Despite the current troubles of idraparinux, drug development continues in the search for a safe and effect oral Xa inhibitor. The drugs do not require binding with anti-thrombin III to mediate their activity and can thus inhibit factor Xa in the bloodstream and in clots themselves. Phase II and III trials are underway for at least 7 other drugs in this class—notably Bristol Meyer Squibb’s apixaban and Bayer’s rivaroxaban—so be on the lookout!
Albers GW, et al. Ximelagatran vs warfarin for stroke prevention in patients with nonvalvular atrial fibrillation: a randomized trial. JAMA. 2005 Feb 9;293(6):690-8.
Eriksson BI , et al. Oral dabigatran etexilate vs. subcutaneous enoxaparin for the prevention of venous thromboembolism after total knee replacement: the RE-MODEL randomized trial.
J Thromb Haemost. 2007 Nov;5(11):2178-85.
Eriksson BI, et al. Dabigatran etexilate versus enoxaparin for prevention of venous thromboembolism after total hip replacement: a randomised, double-blind, non-inferiority trial. Lancet. 2007 Sep 15;370(9591):949-56.
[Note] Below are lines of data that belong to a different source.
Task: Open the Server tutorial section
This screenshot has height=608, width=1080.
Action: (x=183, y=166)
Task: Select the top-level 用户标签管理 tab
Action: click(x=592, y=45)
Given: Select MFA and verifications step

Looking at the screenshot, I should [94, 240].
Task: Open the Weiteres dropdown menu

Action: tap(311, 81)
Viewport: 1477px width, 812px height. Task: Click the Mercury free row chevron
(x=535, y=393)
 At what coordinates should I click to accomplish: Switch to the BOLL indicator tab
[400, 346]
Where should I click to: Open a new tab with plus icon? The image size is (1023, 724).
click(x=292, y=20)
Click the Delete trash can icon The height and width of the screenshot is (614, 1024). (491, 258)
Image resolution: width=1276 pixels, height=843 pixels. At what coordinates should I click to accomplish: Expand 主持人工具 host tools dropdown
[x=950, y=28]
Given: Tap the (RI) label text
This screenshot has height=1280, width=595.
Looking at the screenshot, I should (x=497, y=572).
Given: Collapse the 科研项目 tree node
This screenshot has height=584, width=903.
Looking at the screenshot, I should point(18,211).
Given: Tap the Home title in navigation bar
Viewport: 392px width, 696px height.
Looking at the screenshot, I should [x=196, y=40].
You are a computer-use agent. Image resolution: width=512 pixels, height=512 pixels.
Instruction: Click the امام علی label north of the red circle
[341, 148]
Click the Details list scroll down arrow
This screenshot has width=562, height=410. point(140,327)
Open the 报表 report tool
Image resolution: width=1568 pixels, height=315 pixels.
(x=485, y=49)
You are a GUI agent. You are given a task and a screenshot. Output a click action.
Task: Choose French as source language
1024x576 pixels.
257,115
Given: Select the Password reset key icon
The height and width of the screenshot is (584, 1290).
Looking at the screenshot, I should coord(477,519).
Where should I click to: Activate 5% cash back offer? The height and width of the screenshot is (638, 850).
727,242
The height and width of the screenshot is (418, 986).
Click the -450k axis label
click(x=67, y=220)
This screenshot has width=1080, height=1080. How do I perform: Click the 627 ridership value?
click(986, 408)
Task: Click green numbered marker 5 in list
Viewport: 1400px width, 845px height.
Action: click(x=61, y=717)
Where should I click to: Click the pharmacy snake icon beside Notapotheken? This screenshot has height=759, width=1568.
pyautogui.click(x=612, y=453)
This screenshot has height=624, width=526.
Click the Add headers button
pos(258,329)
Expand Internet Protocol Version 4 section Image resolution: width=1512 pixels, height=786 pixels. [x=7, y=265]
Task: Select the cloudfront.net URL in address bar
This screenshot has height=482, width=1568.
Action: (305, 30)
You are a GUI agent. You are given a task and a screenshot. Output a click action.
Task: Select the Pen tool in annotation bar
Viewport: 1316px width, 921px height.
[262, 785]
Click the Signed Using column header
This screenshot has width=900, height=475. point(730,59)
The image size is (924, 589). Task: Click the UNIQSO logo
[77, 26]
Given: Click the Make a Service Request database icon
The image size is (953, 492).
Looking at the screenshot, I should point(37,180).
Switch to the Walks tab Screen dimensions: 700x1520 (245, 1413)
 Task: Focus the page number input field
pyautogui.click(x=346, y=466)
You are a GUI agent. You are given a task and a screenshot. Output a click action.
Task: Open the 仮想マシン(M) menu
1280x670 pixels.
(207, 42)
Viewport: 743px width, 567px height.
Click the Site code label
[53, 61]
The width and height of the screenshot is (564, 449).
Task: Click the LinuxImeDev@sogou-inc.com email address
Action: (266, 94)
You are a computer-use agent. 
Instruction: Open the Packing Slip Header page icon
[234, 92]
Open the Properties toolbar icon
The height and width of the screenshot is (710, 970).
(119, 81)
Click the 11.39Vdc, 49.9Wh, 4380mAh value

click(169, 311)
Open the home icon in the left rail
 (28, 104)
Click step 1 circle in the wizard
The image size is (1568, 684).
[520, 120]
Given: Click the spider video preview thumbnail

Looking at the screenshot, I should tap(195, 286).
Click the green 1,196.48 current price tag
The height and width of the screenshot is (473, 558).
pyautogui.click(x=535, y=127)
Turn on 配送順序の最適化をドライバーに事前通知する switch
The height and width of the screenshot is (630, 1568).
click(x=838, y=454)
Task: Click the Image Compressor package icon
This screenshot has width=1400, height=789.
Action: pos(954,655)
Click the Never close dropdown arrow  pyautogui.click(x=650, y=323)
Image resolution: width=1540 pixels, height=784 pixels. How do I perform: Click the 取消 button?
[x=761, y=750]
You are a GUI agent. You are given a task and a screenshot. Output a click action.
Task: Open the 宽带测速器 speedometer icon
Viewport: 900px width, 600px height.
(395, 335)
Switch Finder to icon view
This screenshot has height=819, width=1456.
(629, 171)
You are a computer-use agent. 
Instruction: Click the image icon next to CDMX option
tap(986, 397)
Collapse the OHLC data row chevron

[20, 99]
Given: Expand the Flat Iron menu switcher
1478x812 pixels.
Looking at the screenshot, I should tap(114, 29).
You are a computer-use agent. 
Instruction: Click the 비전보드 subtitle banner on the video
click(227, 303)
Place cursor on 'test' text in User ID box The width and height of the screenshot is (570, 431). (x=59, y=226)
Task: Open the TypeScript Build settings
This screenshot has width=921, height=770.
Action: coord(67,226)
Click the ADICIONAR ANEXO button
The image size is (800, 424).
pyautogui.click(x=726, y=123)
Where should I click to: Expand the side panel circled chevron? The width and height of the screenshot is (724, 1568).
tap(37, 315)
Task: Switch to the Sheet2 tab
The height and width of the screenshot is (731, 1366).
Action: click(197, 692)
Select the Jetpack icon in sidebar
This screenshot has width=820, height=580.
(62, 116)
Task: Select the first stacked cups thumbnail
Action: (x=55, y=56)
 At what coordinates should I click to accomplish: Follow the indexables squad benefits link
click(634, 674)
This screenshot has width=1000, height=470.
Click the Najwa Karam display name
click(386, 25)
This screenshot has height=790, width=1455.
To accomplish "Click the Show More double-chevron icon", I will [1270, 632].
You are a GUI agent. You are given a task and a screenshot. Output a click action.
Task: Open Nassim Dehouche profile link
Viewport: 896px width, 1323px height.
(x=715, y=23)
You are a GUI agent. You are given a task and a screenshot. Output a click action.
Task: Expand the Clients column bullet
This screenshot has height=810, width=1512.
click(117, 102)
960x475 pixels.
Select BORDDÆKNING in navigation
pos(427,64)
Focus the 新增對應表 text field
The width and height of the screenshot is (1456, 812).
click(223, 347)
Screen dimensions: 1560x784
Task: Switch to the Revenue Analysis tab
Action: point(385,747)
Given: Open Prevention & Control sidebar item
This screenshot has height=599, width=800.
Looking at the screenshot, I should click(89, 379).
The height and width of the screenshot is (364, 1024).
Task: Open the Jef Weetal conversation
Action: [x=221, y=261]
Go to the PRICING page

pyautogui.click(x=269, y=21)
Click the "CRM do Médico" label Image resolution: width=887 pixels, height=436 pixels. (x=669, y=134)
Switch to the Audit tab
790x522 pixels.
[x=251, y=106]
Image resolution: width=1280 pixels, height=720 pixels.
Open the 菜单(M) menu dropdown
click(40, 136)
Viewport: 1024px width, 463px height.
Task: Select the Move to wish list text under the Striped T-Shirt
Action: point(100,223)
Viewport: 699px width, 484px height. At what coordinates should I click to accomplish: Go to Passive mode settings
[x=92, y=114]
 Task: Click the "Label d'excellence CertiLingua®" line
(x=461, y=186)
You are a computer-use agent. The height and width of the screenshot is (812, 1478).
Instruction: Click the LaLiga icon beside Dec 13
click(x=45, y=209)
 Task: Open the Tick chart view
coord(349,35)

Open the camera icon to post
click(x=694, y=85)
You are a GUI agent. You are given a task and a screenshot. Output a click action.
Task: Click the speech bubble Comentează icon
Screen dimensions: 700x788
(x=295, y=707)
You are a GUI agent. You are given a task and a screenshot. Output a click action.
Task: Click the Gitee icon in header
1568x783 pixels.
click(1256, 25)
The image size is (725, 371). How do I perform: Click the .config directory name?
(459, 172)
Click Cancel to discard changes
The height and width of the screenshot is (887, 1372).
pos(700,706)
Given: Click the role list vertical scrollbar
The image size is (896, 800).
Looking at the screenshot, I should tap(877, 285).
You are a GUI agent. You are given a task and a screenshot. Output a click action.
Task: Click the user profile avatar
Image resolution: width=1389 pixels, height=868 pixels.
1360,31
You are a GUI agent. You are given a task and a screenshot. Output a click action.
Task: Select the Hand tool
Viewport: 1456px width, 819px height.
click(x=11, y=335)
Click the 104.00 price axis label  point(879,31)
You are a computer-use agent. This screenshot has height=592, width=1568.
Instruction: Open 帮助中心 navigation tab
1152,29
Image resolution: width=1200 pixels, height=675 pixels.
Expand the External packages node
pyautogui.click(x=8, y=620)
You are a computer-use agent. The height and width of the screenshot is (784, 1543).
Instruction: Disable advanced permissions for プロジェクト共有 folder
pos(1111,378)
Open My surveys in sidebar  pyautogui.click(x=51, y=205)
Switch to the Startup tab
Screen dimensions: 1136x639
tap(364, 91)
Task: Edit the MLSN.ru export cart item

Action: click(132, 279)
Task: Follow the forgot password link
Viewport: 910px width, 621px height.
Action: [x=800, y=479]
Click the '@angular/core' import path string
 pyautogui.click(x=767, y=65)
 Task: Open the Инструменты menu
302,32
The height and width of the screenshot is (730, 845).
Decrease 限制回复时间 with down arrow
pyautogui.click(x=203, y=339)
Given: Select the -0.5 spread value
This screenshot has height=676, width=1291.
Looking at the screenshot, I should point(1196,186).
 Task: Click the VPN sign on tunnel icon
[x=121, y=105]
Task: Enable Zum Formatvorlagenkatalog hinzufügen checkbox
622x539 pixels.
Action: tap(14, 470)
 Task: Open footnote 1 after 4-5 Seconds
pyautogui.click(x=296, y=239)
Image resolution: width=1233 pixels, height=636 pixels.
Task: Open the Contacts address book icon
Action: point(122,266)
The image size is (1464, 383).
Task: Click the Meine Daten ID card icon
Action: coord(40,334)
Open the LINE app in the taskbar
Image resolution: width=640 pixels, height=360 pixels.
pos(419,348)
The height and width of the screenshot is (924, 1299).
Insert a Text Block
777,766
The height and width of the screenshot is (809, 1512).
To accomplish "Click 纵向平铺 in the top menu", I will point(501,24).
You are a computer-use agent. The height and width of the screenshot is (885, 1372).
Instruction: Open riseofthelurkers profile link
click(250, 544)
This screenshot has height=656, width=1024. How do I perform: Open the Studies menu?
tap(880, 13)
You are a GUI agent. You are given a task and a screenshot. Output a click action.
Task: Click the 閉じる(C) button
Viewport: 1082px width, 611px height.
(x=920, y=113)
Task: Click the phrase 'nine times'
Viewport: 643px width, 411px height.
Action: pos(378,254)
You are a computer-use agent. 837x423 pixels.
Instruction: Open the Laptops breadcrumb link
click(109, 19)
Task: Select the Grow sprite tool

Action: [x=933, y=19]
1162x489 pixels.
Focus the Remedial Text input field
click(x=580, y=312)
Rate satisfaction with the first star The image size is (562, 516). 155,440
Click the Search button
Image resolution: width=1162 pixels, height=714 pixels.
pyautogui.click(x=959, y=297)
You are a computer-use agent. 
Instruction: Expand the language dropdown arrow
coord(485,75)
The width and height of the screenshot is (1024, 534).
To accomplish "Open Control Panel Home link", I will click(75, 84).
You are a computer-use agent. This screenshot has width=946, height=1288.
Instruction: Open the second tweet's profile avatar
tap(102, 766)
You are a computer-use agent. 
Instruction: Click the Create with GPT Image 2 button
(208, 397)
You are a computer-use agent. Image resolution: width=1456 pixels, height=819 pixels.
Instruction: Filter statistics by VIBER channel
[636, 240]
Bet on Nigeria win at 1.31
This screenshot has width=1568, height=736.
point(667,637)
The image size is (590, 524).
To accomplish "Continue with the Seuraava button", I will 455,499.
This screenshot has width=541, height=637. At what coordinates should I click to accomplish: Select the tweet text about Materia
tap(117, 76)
Ezekowitz MD, et al. Dabigatran with or without concomitant aspirin compared with warfarin alone in patients with nonvalvular atrial fibrillation (PETRO Study). Am J Cardiol. 2007 Nov 1;100(9):1419-26. Epub 2007 Aug 17.
Savelieva I, et al. Stroke in atrial fibrillation: update on pathophysiology, new antithrombotic therapies, and evolution of procedures and devices. Ann Med. 2007;39(5):371-91.